2.6. In vivo evaluation of the FUS system

The robotic device was evaluated in the MRI setting for assessing the efficacy of the transducer in sonicating healthy thigh tissue on a rabbit model (n = 8) and determinating any serious side effects. The rabbits were purchased from an accredited farm and all experiments were performed under the approval of the Veterinary Services, Ministry of Agriculture, Cyprus. Prior to conduction of the experiments, the rabbits were anaesthetised with injectable Ketamine (0.15 mg/kg) and Medetomidine (0.5 mg/kg), and their thighs were depilated (VEET, Reckitt Benckiser). The robotic device was placed on the table of a 1.5 T MRI scanner (Signa, General Electric) and an ABS platform featuring an opening, was placed on top of the transrectal probe. The rabbits were then placed on the platform with their thigh situated on the opening thus allowing proximal contact with the probe which was covered with a condom (DUREX, Reckitt Benckiser) containing degassed water. A high‐resolution T2‐W FRFSE image of the set‐up was acquired to ensure good coupling between the thigh and the transducer probe. Additionally, the image was used for calculation of the available thigh area thus avoiding ultrasonic exposure of the bone. Figure 4A shows the placement of both the robotic device and platform on the MRI table, while Figure 4B shows the acquired T2‐W FRFSE image of the set‐up. Different sonication parameters (acoustic power, sonication time) were used to examine the effect of induced thermal dose on tissue necrosis. MR thermometry maps were acquired during sonications to evaluate the in situ temperature change. Proton density (PD) images with fat suppression were acquired after sonications so as to examine the ablated area. Vital signs (heart rate, respiratory rate) and urination were monitored during the experiment. Upon completion of the sonications, the rabbits were humanely euthanized with intracardial injection of T‐61 (MSD Animal Health) and ante mortem tissue dissection was performed to examine the extent of necrosis.

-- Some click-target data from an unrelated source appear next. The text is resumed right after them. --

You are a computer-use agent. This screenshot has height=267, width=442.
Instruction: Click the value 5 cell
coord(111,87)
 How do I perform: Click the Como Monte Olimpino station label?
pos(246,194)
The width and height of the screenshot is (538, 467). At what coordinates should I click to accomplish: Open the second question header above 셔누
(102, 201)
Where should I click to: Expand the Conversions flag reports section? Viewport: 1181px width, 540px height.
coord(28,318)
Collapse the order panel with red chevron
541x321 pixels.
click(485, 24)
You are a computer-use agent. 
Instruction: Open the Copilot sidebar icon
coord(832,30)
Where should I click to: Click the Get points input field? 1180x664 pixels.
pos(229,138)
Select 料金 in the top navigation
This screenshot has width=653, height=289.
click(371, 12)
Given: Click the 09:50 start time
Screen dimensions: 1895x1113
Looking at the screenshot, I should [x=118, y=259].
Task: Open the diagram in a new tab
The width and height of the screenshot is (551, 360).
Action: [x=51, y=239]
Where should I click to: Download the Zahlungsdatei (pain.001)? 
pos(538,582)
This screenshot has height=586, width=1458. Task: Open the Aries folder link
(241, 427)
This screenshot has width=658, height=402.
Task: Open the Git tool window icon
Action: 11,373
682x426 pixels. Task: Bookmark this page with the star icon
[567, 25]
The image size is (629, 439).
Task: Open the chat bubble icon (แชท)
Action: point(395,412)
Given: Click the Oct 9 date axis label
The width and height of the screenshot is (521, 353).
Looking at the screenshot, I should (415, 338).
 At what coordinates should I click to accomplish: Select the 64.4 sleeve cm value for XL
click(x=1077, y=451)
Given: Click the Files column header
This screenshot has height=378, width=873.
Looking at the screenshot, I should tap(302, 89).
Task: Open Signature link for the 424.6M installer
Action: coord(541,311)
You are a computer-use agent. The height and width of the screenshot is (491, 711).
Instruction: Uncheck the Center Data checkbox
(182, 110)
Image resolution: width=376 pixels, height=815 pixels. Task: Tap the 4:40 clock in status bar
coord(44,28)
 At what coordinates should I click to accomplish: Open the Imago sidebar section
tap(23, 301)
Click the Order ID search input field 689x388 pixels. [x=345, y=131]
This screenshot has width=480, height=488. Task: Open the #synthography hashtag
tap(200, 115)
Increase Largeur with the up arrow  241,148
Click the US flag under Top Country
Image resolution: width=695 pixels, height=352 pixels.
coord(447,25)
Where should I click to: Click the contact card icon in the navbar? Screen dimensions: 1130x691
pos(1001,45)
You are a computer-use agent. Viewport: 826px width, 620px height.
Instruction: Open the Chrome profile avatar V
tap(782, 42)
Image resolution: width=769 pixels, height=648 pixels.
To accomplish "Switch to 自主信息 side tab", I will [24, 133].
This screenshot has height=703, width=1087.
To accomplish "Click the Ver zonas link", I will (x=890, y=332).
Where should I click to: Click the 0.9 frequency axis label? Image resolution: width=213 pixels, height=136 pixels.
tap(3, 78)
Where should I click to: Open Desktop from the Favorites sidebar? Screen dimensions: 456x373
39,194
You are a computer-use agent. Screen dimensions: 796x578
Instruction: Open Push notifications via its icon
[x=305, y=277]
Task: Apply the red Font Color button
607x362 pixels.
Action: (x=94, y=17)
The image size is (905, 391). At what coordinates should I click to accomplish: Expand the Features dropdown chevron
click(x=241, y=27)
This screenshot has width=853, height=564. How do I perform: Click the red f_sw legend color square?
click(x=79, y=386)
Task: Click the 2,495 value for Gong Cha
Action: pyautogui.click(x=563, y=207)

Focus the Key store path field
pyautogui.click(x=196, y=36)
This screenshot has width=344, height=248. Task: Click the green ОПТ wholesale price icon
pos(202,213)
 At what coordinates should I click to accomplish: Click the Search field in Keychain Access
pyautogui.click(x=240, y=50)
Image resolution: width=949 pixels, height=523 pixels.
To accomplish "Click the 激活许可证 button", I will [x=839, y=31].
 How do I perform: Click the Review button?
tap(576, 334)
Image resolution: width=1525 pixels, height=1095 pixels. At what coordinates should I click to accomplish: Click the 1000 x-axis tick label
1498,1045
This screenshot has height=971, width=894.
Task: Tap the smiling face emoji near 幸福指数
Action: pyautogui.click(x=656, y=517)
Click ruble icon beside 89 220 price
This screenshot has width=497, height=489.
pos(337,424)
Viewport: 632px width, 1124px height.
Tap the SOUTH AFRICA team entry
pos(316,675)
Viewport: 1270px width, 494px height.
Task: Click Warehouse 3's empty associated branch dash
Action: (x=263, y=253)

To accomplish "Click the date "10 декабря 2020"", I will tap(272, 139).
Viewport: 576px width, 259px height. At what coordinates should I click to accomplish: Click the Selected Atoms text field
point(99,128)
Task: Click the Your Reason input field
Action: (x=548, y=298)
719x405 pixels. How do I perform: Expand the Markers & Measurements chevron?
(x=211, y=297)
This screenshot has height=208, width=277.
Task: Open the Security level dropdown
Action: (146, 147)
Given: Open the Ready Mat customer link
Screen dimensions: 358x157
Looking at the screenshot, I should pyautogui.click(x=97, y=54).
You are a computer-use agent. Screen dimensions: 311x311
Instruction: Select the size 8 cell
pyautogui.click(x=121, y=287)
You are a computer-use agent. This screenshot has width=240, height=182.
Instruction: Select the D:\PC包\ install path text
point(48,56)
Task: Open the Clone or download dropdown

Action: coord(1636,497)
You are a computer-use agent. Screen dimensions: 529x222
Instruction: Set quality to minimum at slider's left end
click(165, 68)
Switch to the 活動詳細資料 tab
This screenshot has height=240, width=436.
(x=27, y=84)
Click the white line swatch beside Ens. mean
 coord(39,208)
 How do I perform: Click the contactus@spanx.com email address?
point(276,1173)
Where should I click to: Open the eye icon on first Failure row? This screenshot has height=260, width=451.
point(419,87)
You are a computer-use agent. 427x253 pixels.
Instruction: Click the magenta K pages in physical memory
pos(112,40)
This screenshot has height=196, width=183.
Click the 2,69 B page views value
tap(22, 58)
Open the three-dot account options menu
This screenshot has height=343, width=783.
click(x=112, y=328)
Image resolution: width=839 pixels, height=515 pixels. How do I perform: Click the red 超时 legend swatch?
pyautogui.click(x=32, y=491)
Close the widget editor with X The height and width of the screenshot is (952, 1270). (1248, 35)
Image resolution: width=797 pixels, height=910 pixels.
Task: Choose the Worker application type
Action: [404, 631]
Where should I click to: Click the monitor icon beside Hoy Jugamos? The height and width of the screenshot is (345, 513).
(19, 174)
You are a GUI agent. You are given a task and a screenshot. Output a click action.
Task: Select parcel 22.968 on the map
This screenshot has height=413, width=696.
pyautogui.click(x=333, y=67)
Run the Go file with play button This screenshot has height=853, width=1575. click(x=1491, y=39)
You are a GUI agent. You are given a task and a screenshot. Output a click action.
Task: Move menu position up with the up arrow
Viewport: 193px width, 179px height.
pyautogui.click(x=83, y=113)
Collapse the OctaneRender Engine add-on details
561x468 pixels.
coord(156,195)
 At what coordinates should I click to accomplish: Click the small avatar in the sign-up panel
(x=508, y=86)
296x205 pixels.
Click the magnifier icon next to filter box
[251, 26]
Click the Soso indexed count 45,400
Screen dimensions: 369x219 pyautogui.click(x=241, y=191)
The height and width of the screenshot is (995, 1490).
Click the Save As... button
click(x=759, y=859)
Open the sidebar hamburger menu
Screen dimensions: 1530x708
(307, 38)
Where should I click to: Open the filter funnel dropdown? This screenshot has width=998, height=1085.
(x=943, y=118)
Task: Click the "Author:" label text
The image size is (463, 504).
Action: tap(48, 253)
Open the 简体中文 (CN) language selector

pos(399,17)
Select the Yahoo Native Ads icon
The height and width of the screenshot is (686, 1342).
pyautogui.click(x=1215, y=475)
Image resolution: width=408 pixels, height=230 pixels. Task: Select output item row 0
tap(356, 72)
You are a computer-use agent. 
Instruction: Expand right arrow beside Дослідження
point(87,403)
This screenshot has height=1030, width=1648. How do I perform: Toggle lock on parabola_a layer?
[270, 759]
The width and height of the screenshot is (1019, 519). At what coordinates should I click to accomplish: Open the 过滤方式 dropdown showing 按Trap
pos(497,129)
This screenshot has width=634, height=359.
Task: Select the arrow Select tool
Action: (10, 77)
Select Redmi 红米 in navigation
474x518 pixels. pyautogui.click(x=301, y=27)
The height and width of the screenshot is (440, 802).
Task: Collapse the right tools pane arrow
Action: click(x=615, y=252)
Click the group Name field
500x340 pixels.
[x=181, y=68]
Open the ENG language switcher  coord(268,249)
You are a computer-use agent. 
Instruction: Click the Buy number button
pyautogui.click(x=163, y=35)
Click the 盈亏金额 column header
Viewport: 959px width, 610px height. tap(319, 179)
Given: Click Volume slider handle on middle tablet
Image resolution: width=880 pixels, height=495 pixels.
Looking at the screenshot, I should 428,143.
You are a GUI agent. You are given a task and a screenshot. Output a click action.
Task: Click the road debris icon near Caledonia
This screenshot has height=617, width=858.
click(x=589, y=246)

(A) Robotic device placement on MRI table. (B) High‐resolution T2‐W FRFSE image (sagittal plane) of the rabbit thigh and robotic device. FRFSE, Fast Relaxation Fast Spin Echo; MRI, magnetic resonance image

3. RESULTS

3.1. MR compatibility

Figure 5 shows the MR images (top) acquired on coronal plane for different activation conditions of the transducer using FSPGR sequence and their corresponding differences (bottom) from the baseline image. Figure 6 shows the SNR as calculated from the MR images of the T2‐W FRFSE, FSPGR and EPI for the different activation conditions of the transducer. The SNR for different configurations of the transducer was slightly decreased upon connection and activation of the amplifier and did not significantly vary between T2‐W FRFSE and EPI. FSPGR resulted in the greatest reduction of SNR upon powering of the transducer. The SNR using EPI increased slightly (1%) upon activation of the transducer. It is possible that the change in the signal with EPI during activation of the transducer was so small that falls within the noise of the scanner, that's why the SNR appeared increased. Although the activation of the amplifier and transducer affects slightly the SNR, it did not significantly disturb the MR thermometry sequences. Figure 7 shows the MR images acquired using EPI sequence for different configurations of the robotic device while Figure 8 shows the SNR as calculated from the MR images of the T2‐W FRFSE, FSPGR and EPI. The SNR was not affected upon introduction of the robotic device in the bore, for all three sequences. There was an SNR reduction upon connection of the robot, with FSPGR resulting in the greatest decrease. On the other hand, EPI resulted in the largest SNR reduction during activation of the electronic system.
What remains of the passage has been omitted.